Based on these observations, researchers at Columbia University Irving Medical Center were encouraged to investigate the use of a cousin molecule of rapamycin, called everolimus (brand name Zortress, Afinitor, and others), as a possible treatment for children with Leigh syndrome and MELAS.
Everolimus lowers the immune system’s responses in the body. It currently is approved in the U.S. for preventing organ rejection, and for the treatment of certain types of cancer. The medicine is better tolerated than rapamycin, which can lead to a range of side effects, including impaired wound healing, immunosuppression, and hyperlipidemia (an excess of fats in the blood).
For this study, the researchers treated two children — a girl about 2 years old with Leigh syndrome, and a boy nearly age 6 with MELAS — with daily, oral doses of everolimus.
In the girl, the cause of the disease was identified as a mutation in both copies — one inherited from the mother and the other from the father — of the NDUFS4 gene.

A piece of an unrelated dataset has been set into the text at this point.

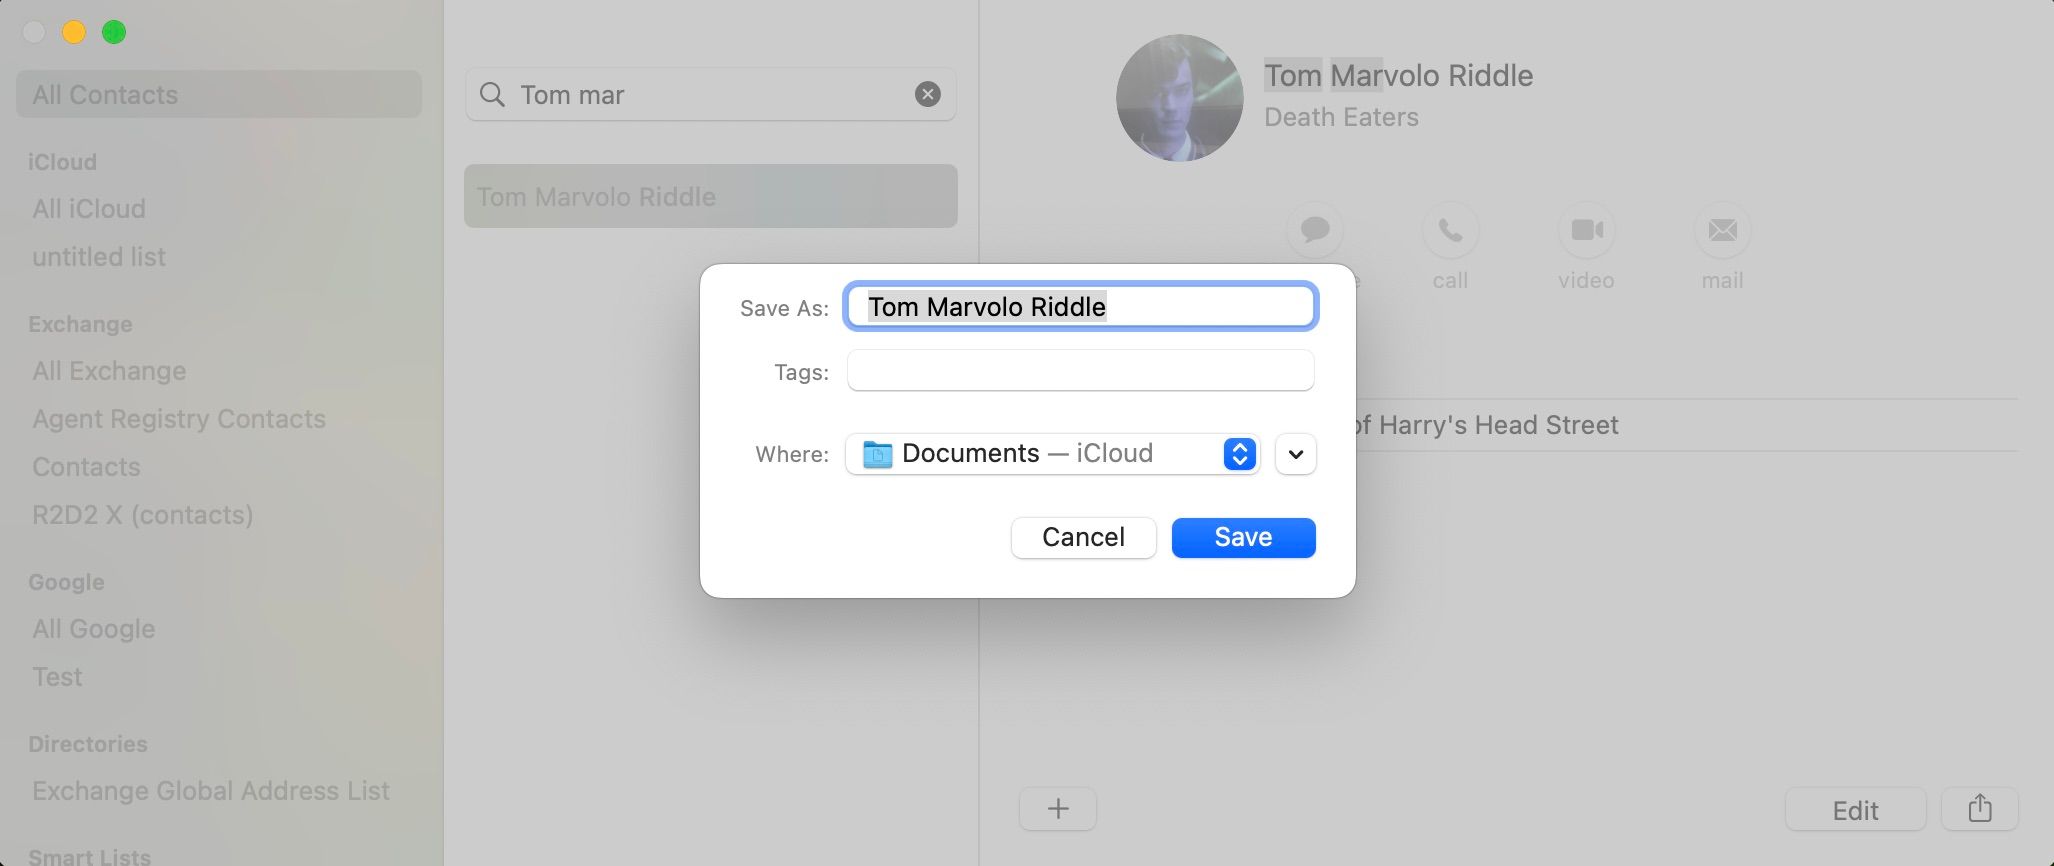2054x866 pixels.
Task: Click the Edit button
Action: (1855, 810)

At the time she started everolimus, by age 2, she was no longer able to crawl, stand, or cruise, and required a tracheostomy (opening in the neck, where a tube is placed through the windpipe to assist breathing) and gastrostomy (in which a tube is inserted in the stomach to deliver food).

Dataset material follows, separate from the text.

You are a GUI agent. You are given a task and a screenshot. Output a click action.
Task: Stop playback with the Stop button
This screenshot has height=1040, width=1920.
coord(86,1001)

Six months after initiating treatment, her brain MRI showed improvements with a reduction of lesions. After 19 months of treatment, the child was walking independently, although in a slightly uncoordinated manner, speaking in sentences, and no longer required gastrostomy.
Her gross motor function scores (GMFM‐88) improved from 48.8% to 83.8% by the age of 44 months (3.7 years). Nearly two years after starting on everolimus, MRI findings remained improved except for a new abnormal signal in the the medulla (a region in the brain).
Her condition continued to improve and, by age 47 months (just less than 4 years of age), her motor skills reached a score of 84.5%.
For the boy, the treatment was not effective.
Just before starting on everolimus, at age 66 months (5.5 years), the boy had a lower muscle tone, was apathetic, and had seizures. He also was gastrostomy‐dependent, and was unable to stand or walk. His GMFM‐88 score was 11.8%.
Even with everoliums treatment, the boy’s condition continued to deteriorate, both clinically and in terms of brain degeneration, as seen on MRI. He eventually died at age 79 months.
“Our experience with these two children suggests that some, but not all, patients with mitochondrial disease will respond to treatment with mTOR inhibitors. Identifying factors that distinguish responders from nonresponders should allow us to maximize the therapeutic benefits by targeting the responder subgroup while minimizing the potential risks by sparing the nonresponder subgroup,” the researchers said.